2 Advent: Corner Man of Hope

  • Post author:
  • Post category:Sermons

Man, O man,
if ever there was an Advent sermon, this is it.
(Notice, I didn’t claim it is a ‘good’ sermon,
just that it is inherently an Advent sermon).

I won’t lie, this vision thing of Isaiah’s,
right now, today,
at this moment in history,
exhausts me.

I have to preach hope,

So then I turn away from Isaiah and say,
“Let’s look at the Gospel instead.”
And there he is, right on cue,
John the Baptist:
“He will baptize you with the Holy Spirit and fire.
His winnowing fork is in his hand,
and he will clear his threshing floor
and will gather his wheat into the granary;
but the chaff he will burn with unquenchable fire.”

Can’t beat that,
sounds more like the world we know –
punishment from the top down
instead of Isaiah’s vision
of peace and equity
from the bottom of the food chain up.

I am an optimist,
and relentlessly hopeful,
but sometimes hope is a twelve round
boxing match in the ring of the soul.
Right now, looking around at the world,
hope is bloodied like Rocky Balboa before the bell.
Hope gets in a few good jabs now and again
but The Nasty
over in the other corner
has brass in his gloves,
and each punch lands hateful
and harsh
on the bruised
and battered face of hope.

Isaiah is the corner man,
or cut man as they say.

Isaiah sponges the wobbled fighter of hope
with ice water,
applying adrenaline-laced Vaseline to our cuts,
dabbing the bulge around the eyes
with an ice-cold iron to staunch the swelling.
He checks our vision to make sure it is clear.
He talks to us with calm and reassurance.
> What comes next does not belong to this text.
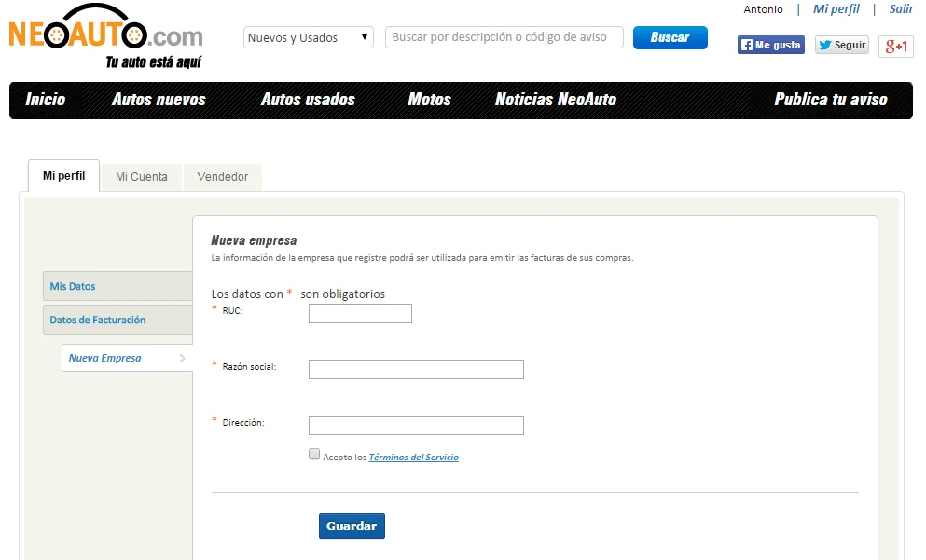Screen dimensions: 926x560
Task: Click the Salir logout link
Action: [901, 9]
He reminds us of our strengths,
then cautions us to guard our weaknesses.
When the bell sounds
he lifts us up
and pats us on the back
and assures us
he is there waiting
for the next time we get a minute to rest.

That’s Isaiah,
the corner man for hope.

Last week
I spoke of what I know about hope,
and all of that was honest and true.
But it is a battle not a cakewalk.
Hope is arduous
and not for the faint of heart.
It is so much easier
to be grim
and calloused
and cynical in our world.
Really, it is.

We can so easily bend
the gray cloud of despair
down around our heads
so that it rains wherever we go
and thus fulfills bitter prophecies.

We can do that,
it actually makes us feel powerful
and secure
in a way hope never does.
We like cynicism, really we do –
it feels good.

that’s what I’m talking about!”
we get to declare
whenever any bad thing happens
because we predicted it.

I told ya!”
we get to say out loud
when disappointment rains down on the moment.
Sometimes we don’t even need to say it
to feel the satisfaction.
We can just give a knowing look and gloat.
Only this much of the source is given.